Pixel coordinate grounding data
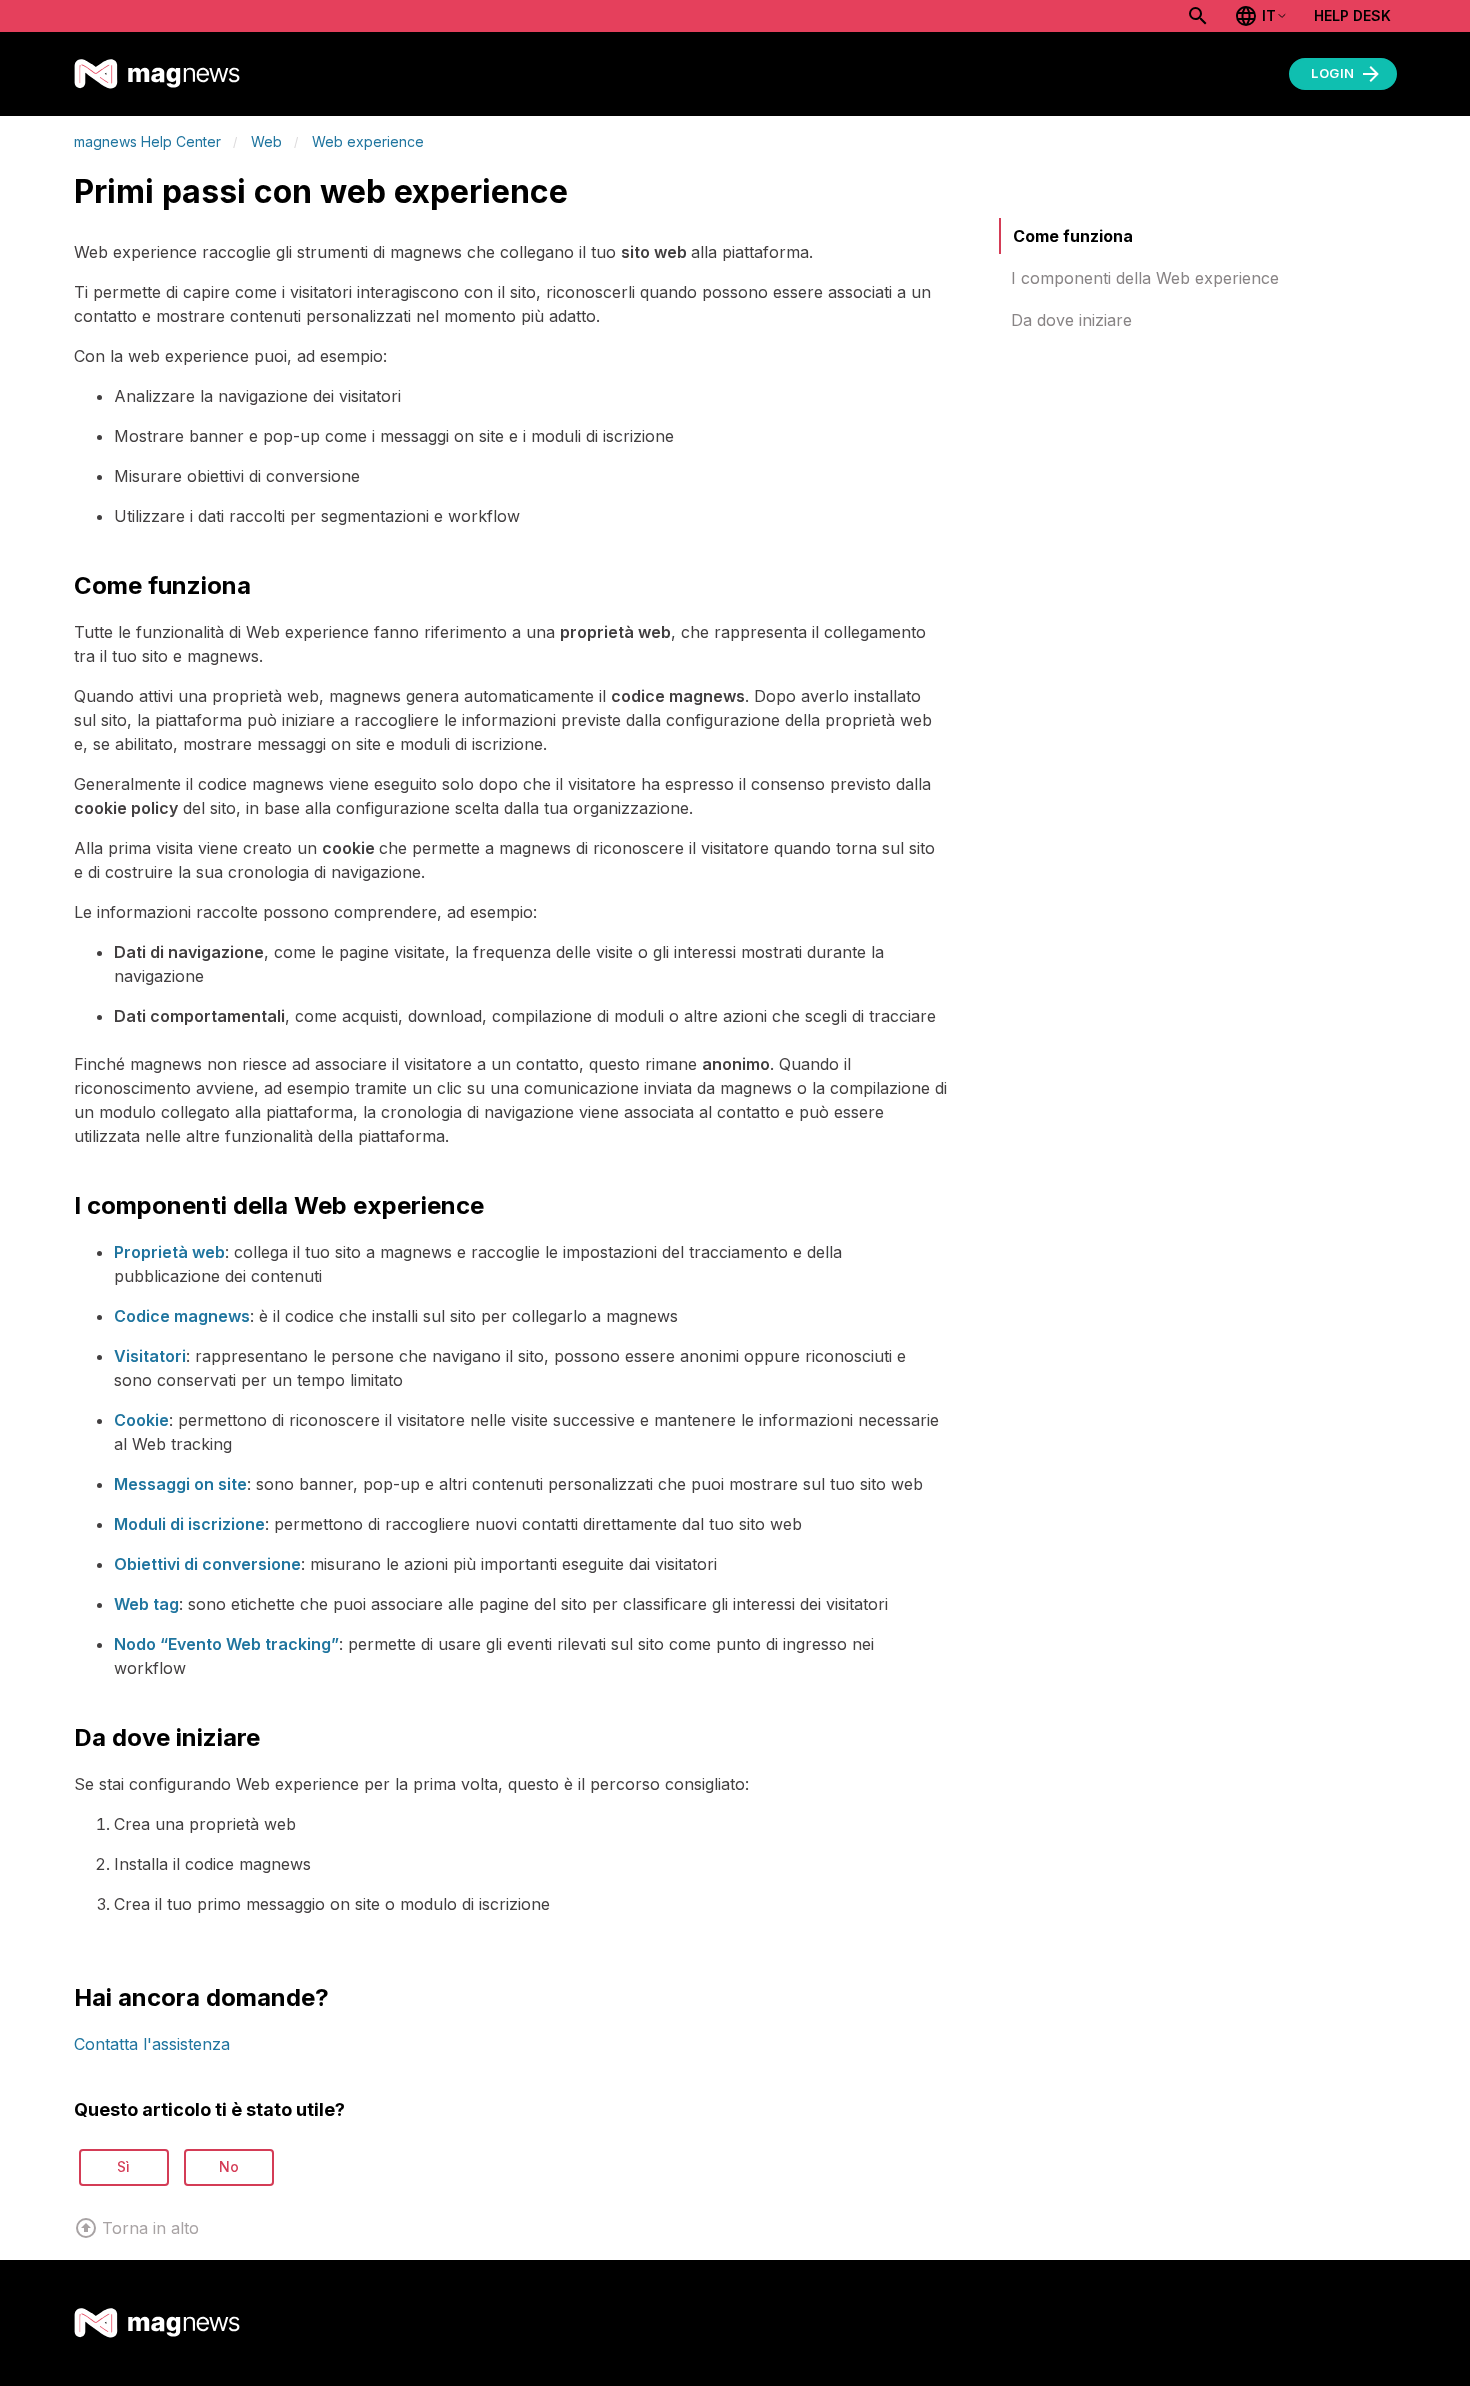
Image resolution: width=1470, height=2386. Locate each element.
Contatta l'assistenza (152, 2044)
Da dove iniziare (1071, 320)
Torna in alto (150, 2228)
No (229, 2166)
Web (266, 141)
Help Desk (1352, 15)
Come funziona (1073, 236)
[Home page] (157, 74)
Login (1333, 73)
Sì (123, 2166)
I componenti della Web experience (1145, 278)
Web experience (368, 141)
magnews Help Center (147, 141)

Problem details
The word to look for is "experience"; copy out every line of the entries that holds it.

Output of the task
I componenti della Web experience (1145, 278)
Web experience (368, 141)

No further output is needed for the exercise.